Instructions for the task: Could you set down exactly the lines in the records below between the line holding "Search (29, 1059)" and the line holding "Film Studies (143, 703)", inclusive?

Given data:
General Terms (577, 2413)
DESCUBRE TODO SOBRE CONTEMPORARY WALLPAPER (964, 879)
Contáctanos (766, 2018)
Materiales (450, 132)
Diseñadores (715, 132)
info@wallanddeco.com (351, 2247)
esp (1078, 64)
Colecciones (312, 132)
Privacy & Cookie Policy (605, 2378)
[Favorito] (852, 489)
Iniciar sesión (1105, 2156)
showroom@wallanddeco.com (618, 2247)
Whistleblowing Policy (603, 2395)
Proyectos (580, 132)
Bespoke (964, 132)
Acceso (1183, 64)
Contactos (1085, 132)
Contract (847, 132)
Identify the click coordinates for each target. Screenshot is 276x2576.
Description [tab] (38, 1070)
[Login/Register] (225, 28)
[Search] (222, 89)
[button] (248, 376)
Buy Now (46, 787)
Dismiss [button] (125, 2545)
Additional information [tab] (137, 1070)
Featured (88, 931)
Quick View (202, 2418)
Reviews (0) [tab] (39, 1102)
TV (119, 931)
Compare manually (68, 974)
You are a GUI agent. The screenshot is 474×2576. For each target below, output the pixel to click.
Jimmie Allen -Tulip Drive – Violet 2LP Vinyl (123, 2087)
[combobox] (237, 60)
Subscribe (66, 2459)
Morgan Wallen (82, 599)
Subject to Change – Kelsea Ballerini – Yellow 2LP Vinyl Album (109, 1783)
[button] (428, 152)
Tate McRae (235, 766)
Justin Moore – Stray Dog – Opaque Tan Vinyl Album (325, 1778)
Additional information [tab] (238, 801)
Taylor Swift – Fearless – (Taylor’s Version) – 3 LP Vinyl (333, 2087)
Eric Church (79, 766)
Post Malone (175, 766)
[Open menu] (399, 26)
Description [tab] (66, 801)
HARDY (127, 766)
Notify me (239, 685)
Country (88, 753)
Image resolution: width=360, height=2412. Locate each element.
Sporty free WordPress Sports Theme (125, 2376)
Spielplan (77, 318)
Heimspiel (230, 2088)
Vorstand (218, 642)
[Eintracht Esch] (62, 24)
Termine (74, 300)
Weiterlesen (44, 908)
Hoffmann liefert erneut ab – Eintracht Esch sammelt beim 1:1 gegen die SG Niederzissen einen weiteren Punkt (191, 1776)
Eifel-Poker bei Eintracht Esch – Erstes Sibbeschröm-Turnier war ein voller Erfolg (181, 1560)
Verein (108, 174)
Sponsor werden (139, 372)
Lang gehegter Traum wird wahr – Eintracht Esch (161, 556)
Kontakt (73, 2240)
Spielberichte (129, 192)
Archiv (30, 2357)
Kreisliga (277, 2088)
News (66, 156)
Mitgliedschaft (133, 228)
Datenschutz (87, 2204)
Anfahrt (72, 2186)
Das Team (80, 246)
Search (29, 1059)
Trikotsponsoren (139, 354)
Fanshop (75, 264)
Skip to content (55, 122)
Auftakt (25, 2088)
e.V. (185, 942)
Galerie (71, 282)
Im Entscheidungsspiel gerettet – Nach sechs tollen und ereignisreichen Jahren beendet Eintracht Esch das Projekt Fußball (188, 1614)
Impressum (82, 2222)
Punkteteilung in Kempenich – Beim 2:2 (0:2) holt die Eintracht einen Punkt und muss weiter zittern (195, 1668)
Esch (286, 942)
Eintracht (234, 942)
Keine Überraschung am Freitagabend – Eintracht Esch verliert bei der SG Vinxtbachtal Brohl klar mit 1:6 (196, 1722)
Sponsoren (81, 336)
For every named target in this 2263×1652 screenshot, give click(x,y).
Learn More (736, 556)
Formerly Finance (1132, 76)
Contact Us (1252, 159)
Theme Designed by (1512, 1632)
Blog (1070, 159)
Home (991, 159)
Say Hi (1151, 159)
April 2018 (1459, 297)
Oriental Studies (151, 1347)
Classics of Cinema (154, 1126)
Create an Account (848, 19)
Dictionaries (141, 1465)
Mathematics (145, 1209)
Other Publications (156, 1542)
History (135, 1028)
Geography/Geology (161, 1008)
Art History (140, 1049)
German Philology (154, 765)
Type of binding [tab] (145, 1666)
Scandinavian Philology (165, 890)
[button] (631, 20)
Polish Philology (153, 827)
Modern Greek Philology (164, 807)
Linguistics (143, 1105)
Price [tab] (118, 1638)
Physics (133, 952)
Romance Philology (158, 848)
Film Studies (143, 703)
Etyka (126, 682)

Result of the exercise:
Search (29, 1059)
Trikotsponsoren (139, 354)
Fanshop (75, 264)
Skip to content (55, 122)
Auftakt (25, 2088)
e.V. (185, 942)
Galerie (71, 282)
Im Entscheidungsspiel gerettet – Nach sechs tollen und ereignisreichen Jahren beendet Eintracht Esch das Projekt Fußball (188, 1614)
Impressum (82, 2222)
Punkteteilung in Kempenich – Beim 2:2 (0:2) holt die Eintracht einen Punkt und muss weiter zittern (195, 1668)
Esch (286, 942)
Eintracht (234, 942)
Keine Überraschung am Freitagabend – Eintracht Esch verliert bei der SG Vinxtbachtal Brohl klar mit 1:6 (196, 1722)
Sponsoren (81, 336)
For every named target in this 2263×1652 screenshot, give click(x,y).
Learn More (736, 556)
Formerly Finance (1132, 76)
Contact Us (1252, 159)
Theme Designed by (1512, 1632)
Blog (1070, 159)
Home (991, 159)
Say Hi (1151, 159)
April 2018 (1459, 297)
Oriental Studies (151, 1347)
Classics of Cinema (154, 1126)
Create an Account (848, 19)
Dictionaries (141, 1465)
Mathematics (145, 1209)
Other Publications (156, 1542)
History (135, 1028)
Geography/Geology (161, 1008)
Art History (140, 1049)
German Philology (154, 765)
Type of binding [tab] (145, 1666)
Scandinavian Philology (165, 890)
[button] (631, 20)
Polish Philology (153, 827)
Modern Greek Philology (164, 807)
Linguistics (143, 1105)
Price [tab] (118, 1638)
Physics (133, 952)
Romance Philology (158, 848)
Film Studies (143, 703)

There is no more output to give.